It seems like I find new ways to enjoy squash on a weekly basis (maybe even a daily basis?!). I love how you can take something sweet and balance it with spicy and tangy flavors to create an entirely new dish. And that’s exactly what happens with this spiced butternut squash recipe!
For many of us, myself included, the typical Thanksgiving meal can be… well, bland. The table spread usually consists of numerous brown and white foods. Does this sound like your Thanksgiving table?!
But by experimenting with new flavors over the years, my Thanksgiving menu has become quite unique. I’ve introduced my family to roasted vegetables with harissa, hearty salads with grains, and, of course, butternut squash. Since I cook with so much squash, I continually try to switch up the way I prepare it. It’s pretty much always roasted, but with different spices and sauces.

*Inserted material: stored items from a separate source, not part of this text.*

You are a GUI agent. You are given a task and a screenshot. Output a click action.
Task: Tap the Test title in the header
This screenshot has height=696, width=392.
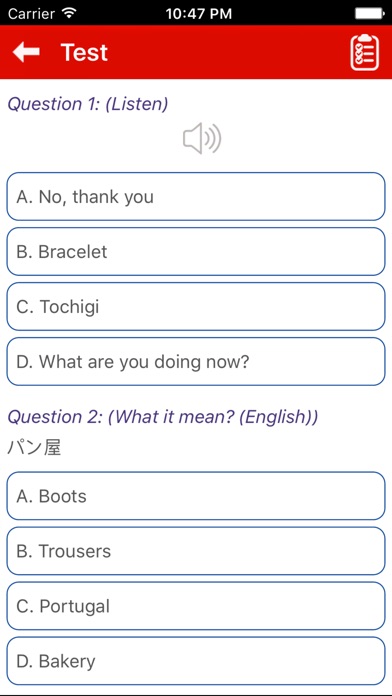pyautogui.click(x=84, y=52)
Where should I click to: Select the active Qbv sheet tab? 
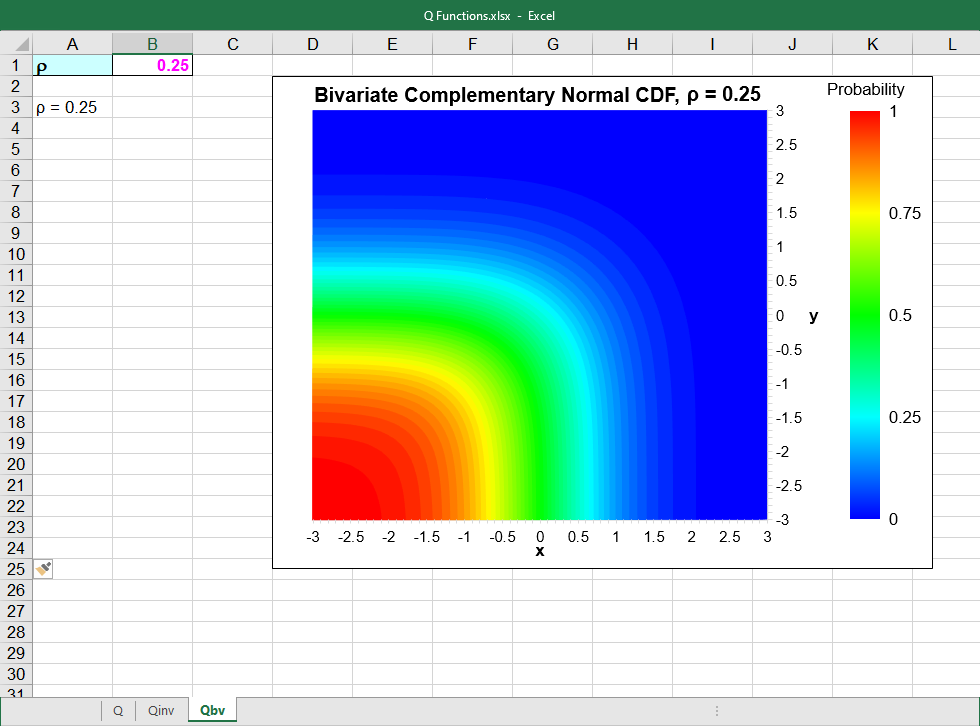[x=211, y=710]
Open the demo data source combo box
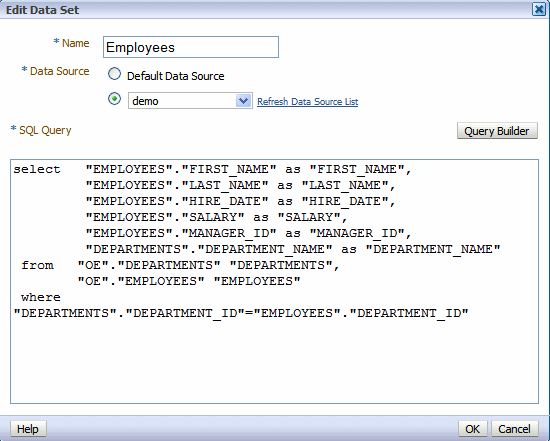Viewport: 550px width, 441px height. (x=190, y=101)
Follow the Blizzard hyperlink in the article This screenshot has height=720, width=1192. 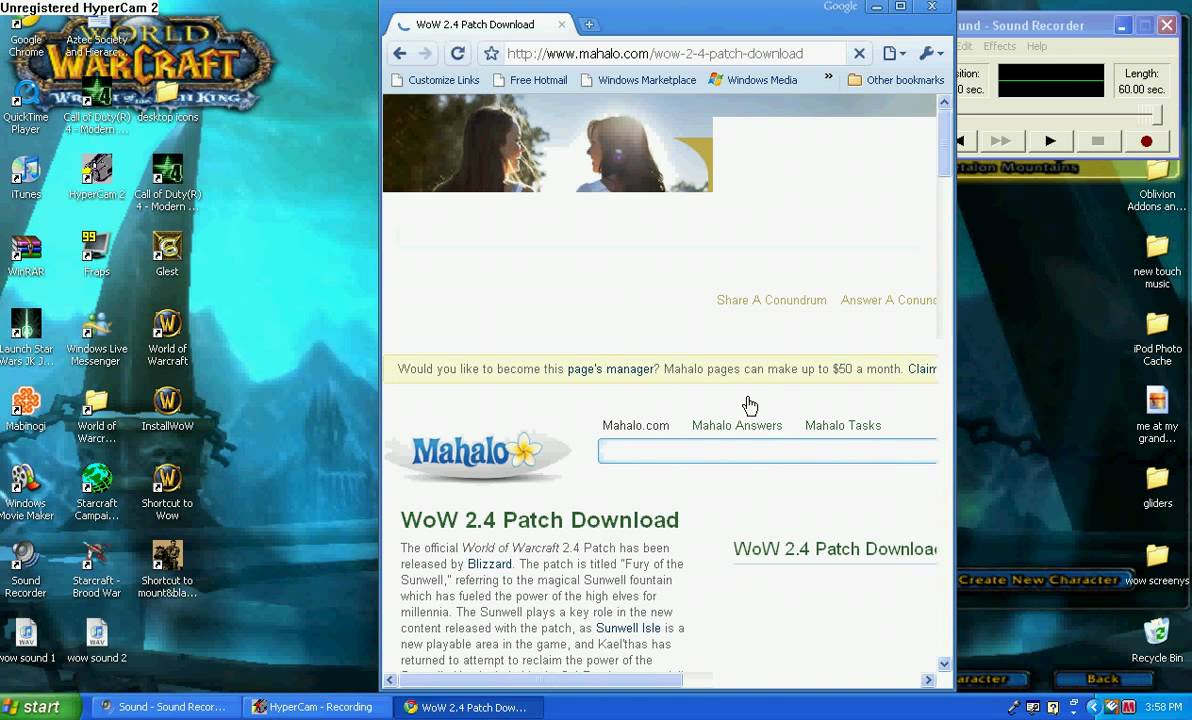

I’m known to have obsessions. All at once, I decide I love something have to have it in every possible way. This year, my obsession is tahini. In case you haven’t used it before, tahini is a paste made from ground sesame seeds. It’s just like a nut butter: think almond or cashew. The flavor is nutty but marries well with the bright zing from the lemon in the sauce, which helps wake everything right up. When the tahini sauce is drizzled over this spiced butternut squash, the flavors seem exotic but will be the standout dish on your next Thanksgiving menu.
Watch how to make this spiced butternut squash
Spiced Butternut Squash with Tahini Sauce
For the spiced butternut squash
- 2 lb butternut squash
- 2 tbsp olive oil
- 2 tsp kosher salt
- 1 tsp cinnamon
- 1 tsp cumin
For the tahini sauce
- ½ cup tahini
- 3 tbsp lemon juice
- 1 tsp salt
- 2 cloves garlic minced
- Preheat oven to 425°F.
- Cut off ends of the squash. Slice the squash in half lengthwise. Remove the seeds and pith. Cut the squash into pieces approximately ¼-inch thick.
- Pile the squash on a baking sheet and drizzle with olive oil. Add the salt, cinnamon and cumin on top. Mix and spread into an even layer.
- Roast the squash in preheated oven until tender, 25-35 minutes.
- While roasting, prepare the tahini sauce. In a bowl, combine the tahini, lemon juice, salt and garlic.
- Whisk the mixture together until combined. At first, the lemon juice may make the tahini seem curdled, but continue whisking until smooth. If the sauce seems thick, add water one tablespoon at a time until thin enough to drizzle.
- When the squash is finished roasting, place it on a serving dish and drizzle with the sauce.